_Short problem_
In the listing below, rewrite everything from the line containing "You are a computer-use agent. This" down to the line containing "click(995, 206)", requests included, and give only those lines. Rescale each coordinate in the answers by multiplying it by 0.3 and rounding to a whole number, with halves rounded up.

_Material provided_
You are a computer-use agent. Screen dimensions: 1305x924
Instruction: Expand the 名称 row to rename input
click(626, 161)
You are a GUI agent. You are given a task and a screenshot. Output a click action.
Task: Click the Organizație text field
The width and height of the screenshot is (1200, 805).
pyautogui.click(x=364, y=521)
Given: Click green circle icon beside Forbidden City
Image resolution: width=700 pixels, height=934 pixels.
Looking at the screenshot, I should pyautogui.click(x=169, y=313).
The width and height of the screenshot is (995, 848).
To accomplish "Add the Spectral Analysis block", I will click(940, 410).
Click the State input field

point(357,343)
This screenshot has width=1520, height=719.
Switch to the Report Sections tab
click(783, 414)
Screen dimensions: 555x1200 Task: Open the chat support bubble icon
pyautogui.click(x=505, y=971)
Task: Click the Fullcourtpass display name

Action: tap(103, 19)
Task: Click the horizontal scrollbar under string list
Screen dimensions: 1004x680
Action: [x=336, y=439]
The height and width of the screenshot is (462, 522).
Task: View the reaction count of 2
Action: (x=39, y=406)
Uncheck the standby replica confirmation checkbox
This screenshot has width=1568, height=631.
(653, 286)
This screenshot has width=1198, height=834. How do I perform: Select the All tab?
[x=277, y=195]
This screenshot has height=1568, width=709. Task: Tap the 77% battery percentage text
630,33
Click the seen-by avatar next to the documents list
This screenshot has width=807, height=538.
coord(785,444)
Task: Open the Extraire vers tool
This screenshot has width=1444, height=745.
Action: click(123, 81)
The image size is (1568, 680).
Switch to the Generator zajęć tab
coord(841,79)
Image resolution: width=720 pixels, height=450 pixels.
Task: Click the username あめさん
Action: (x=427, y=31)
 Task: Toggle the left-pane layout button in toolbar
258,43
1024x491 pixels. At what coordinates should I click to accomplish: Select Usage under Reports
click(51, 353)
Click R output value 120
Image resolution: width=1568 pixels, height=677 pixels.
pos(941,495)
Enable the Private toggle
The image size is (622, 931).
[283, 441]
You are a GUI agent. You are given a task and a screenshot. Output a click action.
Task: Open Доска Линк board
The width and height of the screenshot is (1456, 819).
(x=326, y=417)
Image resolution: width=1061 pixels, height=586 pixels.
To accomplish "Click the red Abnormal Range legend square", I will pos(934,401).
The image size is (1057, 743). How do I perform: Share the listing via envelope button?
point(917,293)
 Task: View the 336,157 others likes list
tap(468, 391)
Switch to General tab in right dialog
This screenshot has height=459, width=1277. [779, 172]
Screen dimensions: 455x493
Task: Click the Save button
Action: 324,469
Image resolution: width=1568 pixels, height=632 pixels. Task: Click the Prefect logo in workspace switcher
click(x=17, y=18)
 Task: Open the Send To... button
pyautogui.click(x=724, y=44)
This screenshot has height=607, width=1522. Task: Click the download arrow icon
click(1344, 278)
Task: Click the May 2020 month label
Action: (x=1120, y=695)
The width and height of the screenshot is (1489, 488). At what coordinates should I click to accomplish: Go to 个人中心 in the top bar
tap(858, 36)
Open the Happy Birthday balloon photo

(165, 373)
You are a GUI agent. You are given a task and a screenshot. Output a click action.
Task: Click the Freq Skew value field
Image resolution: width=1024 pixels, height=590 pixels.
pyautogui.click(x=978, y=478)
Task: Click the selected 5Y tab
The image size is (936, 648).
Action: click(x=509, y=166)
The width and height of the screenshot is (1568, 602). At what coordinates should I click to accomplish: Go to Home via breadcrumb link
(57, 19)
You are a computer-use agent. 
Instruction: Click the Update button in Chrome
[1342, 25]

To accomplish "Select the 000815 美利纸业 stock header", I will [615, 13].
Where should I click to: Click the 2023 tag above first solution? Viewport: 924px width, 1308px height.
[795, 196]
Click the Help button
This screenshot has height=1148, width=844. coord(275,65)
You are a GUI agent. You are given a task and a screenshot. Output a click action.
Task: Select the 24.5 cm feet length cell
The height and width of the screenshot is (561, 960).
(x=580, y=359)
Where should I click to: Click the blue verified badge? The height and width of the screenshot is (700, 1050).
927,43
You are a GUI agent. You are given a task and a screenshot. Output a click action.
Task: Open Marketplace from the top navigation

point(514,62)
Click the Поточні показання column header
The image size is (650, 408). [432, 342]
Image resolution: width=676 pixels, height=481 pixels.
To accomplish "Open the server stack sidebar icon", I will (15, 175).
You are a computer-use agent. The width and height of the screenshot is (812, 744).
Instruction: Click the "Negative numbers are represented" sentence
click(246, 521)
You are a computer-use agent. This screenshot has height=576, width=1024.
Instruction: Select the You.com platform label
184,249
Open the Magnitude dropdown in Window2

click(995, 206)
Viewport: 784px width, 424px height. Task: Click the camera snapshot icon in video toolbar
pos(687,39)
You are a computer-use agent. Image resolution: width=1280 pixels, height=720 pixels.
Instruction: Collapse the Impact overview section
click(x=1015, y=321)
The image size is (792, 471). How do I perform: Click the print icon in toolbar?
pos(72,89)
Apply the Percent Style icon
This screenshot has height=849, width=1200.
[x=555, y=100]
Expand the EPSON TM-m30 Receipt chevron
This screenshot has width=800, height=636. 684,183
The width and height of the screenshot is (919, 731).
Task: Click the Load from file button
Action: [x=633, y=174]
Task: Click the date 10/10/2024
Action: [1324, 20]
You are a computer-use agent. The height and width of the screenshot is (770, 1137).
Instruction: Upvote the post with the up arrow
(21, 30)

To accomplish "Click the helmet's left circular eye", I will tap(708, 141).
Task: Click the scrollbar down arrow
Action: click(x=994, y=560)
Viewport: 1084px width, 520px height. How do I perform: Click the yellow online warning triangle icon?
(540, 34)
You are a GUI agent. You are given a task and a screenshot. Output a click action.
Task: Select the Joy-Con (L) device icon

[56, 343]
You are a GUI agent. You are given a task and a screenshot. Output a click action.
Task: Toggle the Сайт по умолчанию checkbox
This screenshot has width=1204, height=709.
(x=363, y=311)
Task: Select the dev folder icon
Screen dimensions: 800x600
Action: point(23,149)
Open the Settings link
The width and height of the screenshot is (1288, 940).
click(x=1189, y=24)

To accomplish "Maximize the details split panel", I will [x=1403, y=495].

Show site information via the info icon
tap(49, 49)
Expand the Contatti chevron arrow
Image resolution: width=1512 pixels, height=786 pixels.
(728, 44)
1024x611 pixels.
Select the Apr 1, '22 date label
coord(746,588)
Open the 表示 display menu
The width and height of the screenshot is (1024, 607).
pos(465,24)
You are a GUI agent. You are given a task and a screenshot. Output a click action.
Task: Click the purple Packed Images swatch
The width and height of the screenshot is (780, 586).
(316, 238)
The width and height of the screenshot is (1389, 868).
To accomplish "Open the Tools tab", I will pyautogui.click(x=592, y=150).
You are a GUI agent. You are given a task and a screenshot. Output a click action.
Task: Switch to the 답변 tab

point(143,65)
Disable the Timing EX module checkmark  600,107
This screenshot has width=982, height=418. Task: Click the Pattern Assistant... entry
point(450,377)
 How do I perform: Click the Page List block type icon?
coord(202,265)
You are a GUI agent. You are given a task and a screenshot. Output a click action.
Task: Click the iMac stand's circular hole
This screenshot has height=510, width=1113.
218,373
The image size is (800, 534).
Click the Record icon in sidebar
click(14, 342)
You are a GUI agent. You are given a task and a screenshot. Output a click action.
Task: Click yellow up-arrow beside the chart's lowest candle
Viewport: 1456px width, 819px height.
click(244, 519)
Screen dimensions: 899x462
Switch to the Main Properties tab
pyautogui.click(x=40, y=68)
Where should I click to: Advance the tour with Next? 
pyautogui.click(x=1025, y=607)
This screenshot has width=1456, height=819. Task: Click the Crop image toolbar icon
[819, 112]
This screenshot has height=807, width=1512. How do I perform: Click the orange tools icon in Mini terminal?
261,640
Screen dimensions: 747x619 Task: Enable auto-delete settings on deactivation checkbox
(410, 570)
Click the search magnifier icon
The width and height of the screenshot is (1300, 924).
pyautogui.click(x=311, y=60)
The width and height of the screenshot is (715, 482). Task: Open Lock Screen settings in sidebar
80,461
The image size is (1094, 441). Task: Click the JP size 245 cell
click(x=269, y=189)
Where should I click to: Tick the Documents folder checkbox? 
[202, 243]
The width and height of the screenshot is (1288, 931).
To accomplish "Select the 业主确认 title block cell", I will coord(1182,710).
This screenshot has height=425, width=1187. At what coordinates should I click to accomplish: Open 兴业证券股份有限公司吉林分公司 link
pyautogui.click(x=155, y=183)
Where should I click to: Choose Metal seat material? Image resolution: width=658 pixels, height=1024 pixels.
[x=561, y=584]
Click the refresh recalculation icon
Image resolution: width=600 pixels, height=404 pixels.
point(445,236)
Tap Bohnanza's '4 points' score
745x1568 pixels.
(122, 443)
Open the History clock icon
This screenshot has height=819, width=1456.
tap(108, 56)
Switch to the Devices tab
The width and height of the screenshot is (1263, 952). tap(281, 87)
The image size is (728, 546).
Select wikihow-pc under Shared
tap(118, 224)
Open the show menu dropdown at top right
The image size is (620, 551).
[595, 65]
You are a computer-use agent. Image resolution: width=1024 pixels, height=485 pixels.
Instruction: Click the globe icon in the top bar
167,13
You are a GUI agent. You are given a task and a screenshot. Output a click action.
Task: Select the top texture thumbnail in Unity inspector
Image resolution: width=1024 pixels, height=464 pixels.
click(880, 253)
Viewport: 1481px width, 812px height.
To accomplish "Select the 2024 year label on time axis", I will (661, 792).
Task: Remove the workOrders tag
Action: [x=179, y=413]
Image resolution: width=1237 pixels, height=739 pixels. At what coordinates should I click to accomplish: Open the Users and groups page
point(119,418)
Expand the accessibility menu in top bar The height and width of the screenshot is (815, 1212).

_In response_
You are a computer-use agent. This screenshot has height=576, width=1024.
Instruction: Select the You.com platform label
55,75
Open the Magnitude dropdown in Window2

click(299, 62)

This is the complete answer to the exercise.